90% Vapor


One way that writing is strange: the best feeling in the world is the feeling you have when you finish writing something you love.  The worst feeling in the world is right after that, when you have no idea what you’re going to do next.  When you question if you will ever writing anything else that will be any good at all.  Or anything else at all, ever.  You think: Fuck, maybe that was it.  Maybe that was all I had.

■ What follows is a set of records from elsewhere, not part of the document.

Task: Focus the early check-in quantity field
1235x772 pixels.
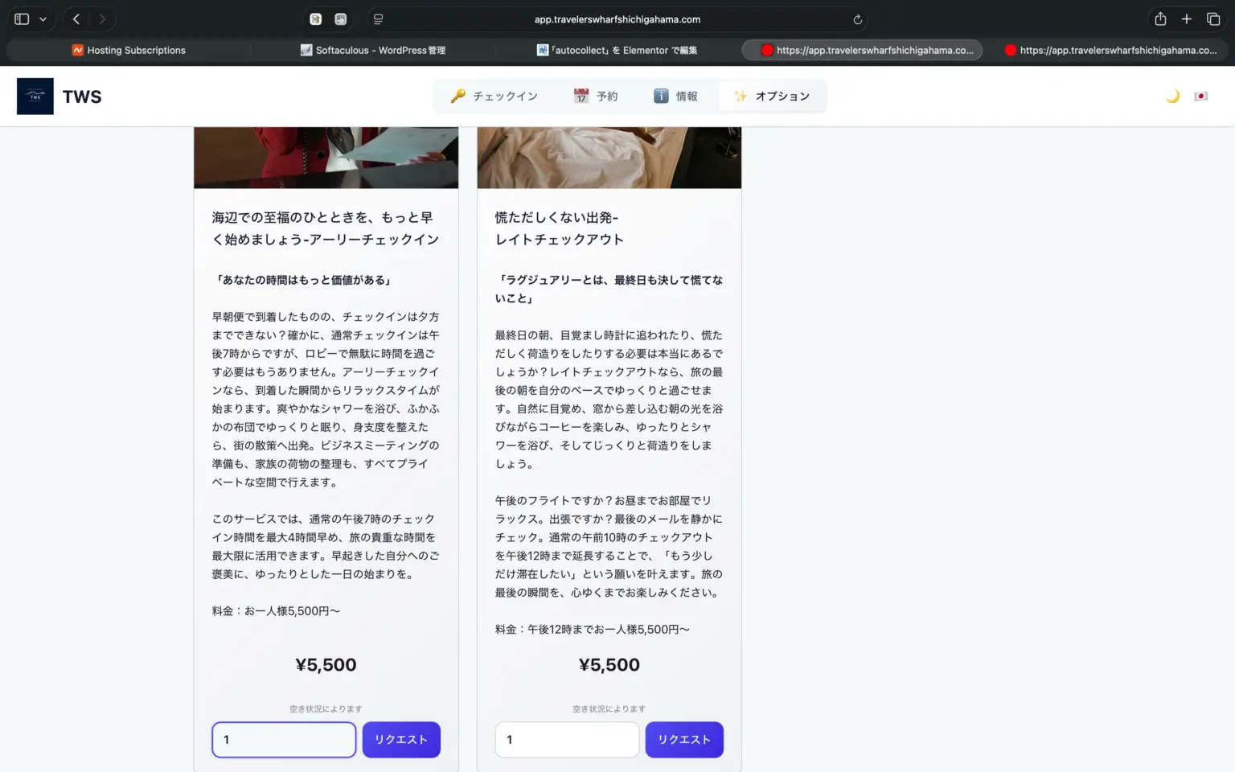Action: [x=284, y=740]
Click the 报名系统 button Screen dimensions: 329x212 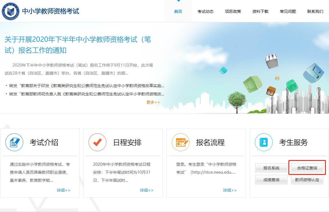click(x=271, y=168)

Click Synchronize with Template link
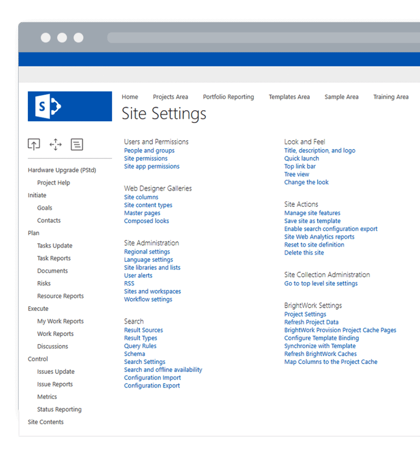tap(320, 346)
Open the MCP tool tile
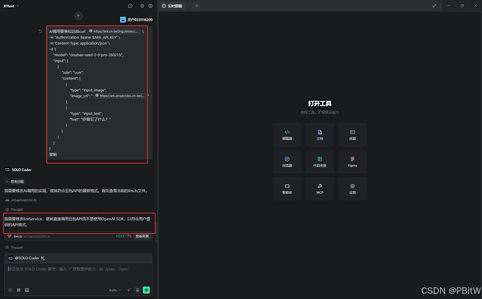This screenshot has height=299, width=482. click(x=320, y=188)
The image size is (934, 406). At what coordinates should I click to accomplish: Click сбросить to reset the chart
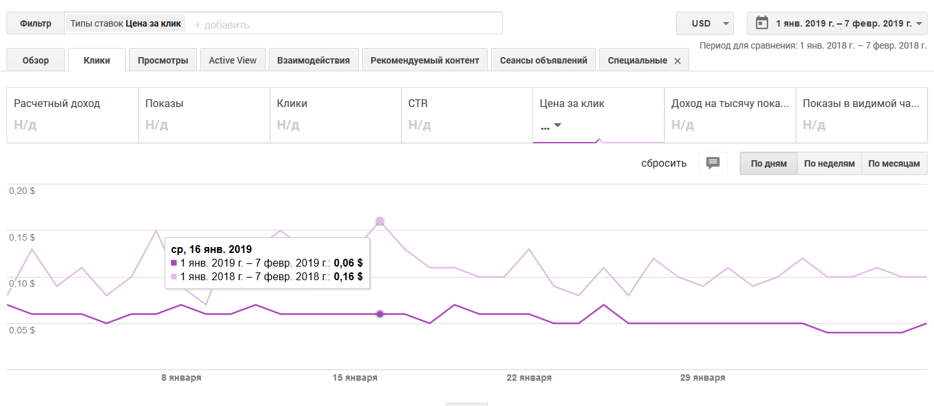coord(663,163)
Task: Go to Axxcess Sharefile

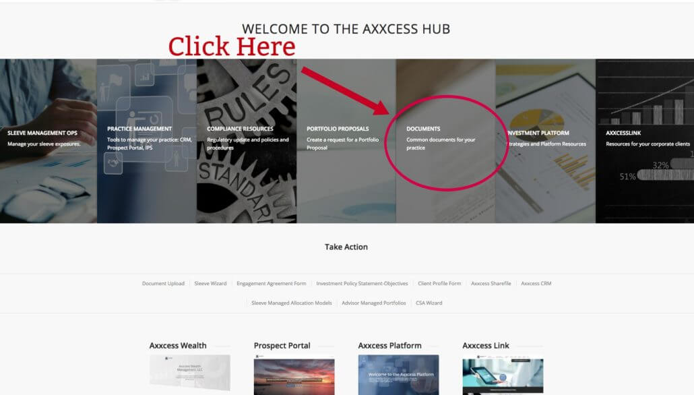Action: click(x=491, y=283)
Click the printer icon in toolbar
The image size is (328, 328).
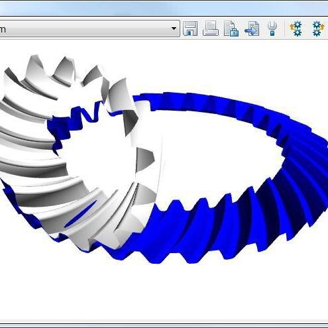(211, 28)
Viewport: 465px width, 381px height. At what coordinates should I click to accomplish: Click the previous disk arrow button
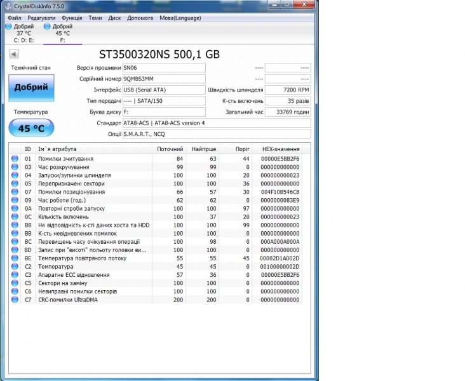(15, 54)
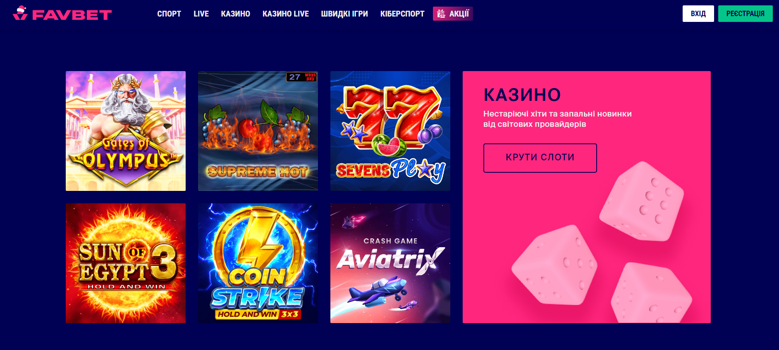This screenshot has height=350, width=779.
Task: Go to the СПОРТ menu item
Action: (x=169, y=14)
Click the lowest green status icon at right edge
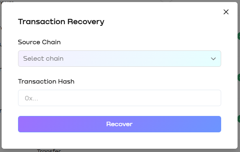Image resolution: width=240 pixels, height=152 pixels. [x=239, y=119]
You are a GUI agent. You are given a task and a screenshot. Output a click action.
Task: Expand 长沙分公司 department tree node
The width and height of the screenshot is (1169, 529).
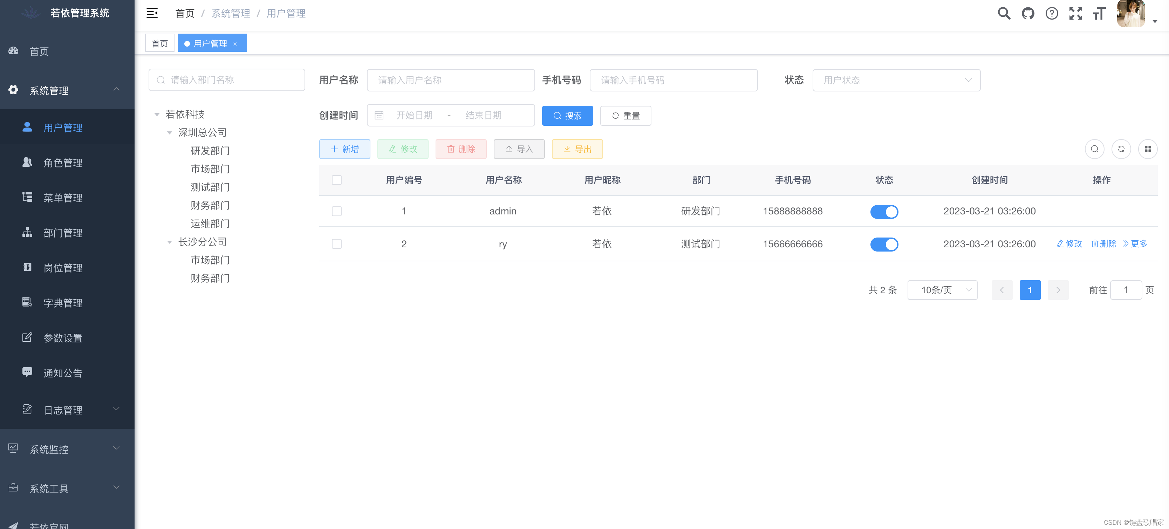pyautogui.click(x=169, y=241)
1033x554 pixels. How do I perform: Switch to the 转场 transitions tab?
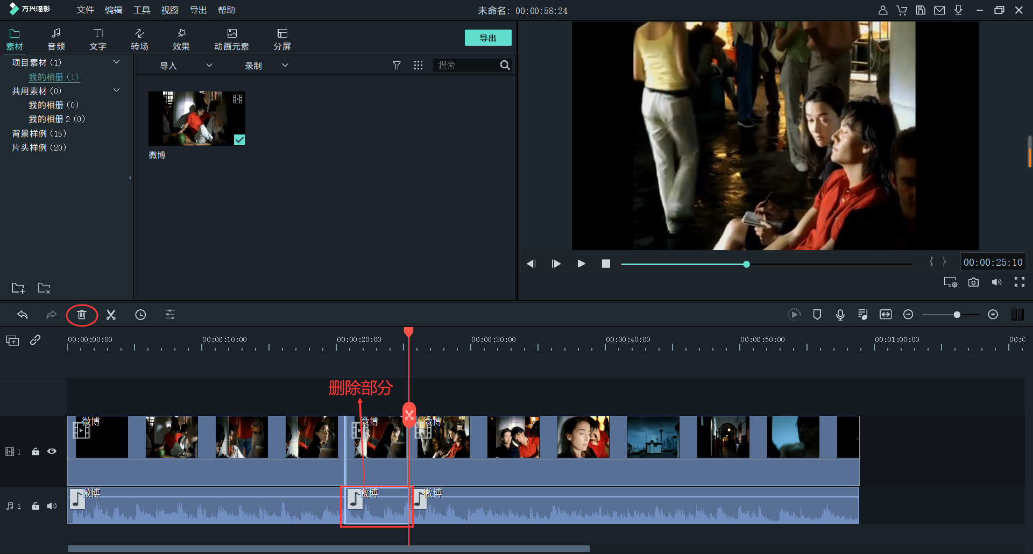[x=139, y=39]
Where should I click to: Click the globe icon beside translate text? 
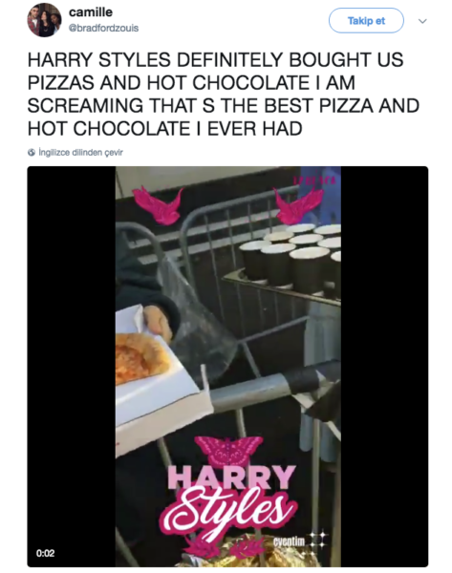pos(32,153)
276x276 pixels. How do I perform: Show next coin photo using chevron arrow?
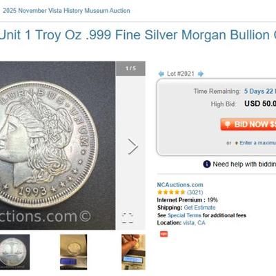[x=132, y=146]
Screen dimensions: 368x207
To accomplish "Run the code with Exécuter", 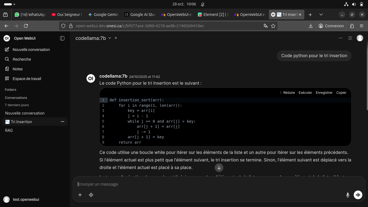I will point(305,93).
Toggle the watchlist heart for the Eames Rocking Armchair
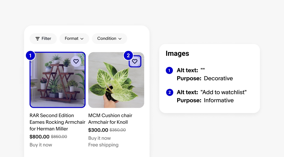 pos(76,61)
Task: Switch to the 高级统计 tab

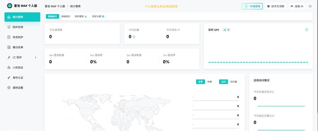Action: point(66,17)
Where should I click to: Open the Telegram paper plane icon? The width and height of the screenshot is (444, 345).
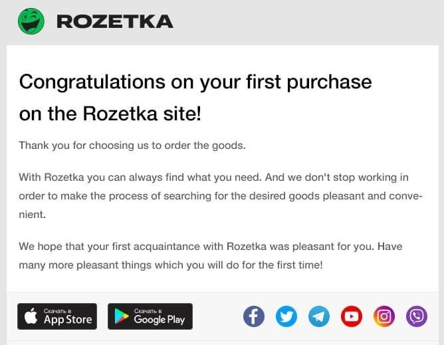[319, 316]
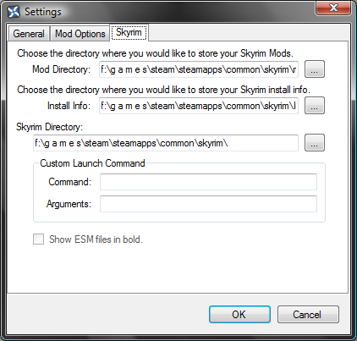The height and width of the screenshot is (341, 357).
Task: Enable Show ESM files in bold
Action: (38, 239)
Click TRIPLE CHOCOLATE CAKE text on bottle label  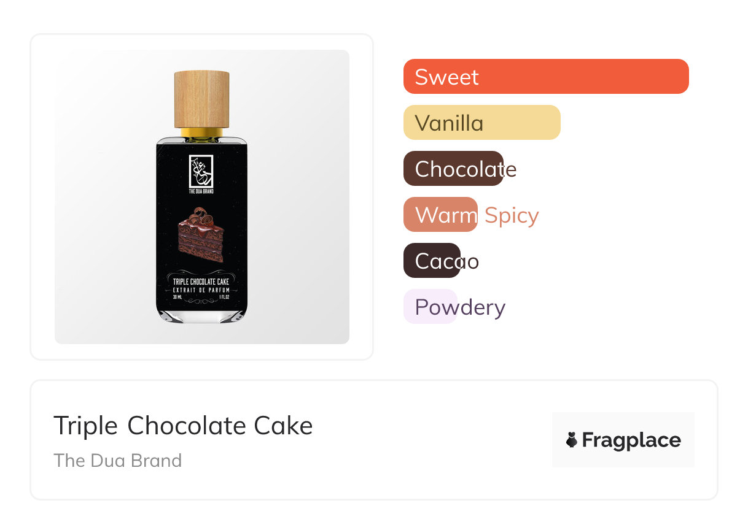click(x=201, y=282)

So sometimes when I’m in the middle of a story, and I suddenly see its shape, I see where it needs to go and what kind of story it is and how it matters and what it takes to be beautiful (whether I can execute it or not), I think: just hold onto this.  Because finishing the story will be great, and selling the story will feel wonderful, okay, but this here, this moment, is unrepeatable.  It’s intimidating: am I up to the task?  Will it be what I imagine it to be?  And is it actually as good as I think, or am I just trapped in my own little bubble of relevance, and what matters to me–what makes me stop everything I’m doing so I can write down a note or a line of dialogue–isn’t anywhere close to meaningfully intersecting with what matters to everyone or anyone else?

I have no idea.  I’m just sitting here right now with pages and pages of notes on a story that is 90% vapor right now, but I kind of love that 90%.  And I want to write the story, but at the same time I like this weird liminal space that I’m in, where it’s all just potential.  Some of it is that I have some confidence I can write the story.  But a lot of it is that I just want something meaningful to work toward, and I know it’s meaningful.

Makes me wonder if all writers are like this, and if it ever changes.  Last fall I wrote “Grandfather Vampire” and I was so happy with the story, with the crazy richness of it (to me).  And it’s getting published and even won a prize, which is great.  But almost immediately I was left thinking “So that’s great, but now what?”  Not that I didn’t appreciate things, but the appreciation only carried me so far.  The need to be doing something I love, and being immersed in it, is a lot more powerful than any need to be recognized for it.

Anyway, just a thought I had today.  This thing, being in the middle of this story: not a bad place to be.

About the author

Tom Howard

Tom Howard is the author of Fierce Pretty Things (Indiana University Press, 2019).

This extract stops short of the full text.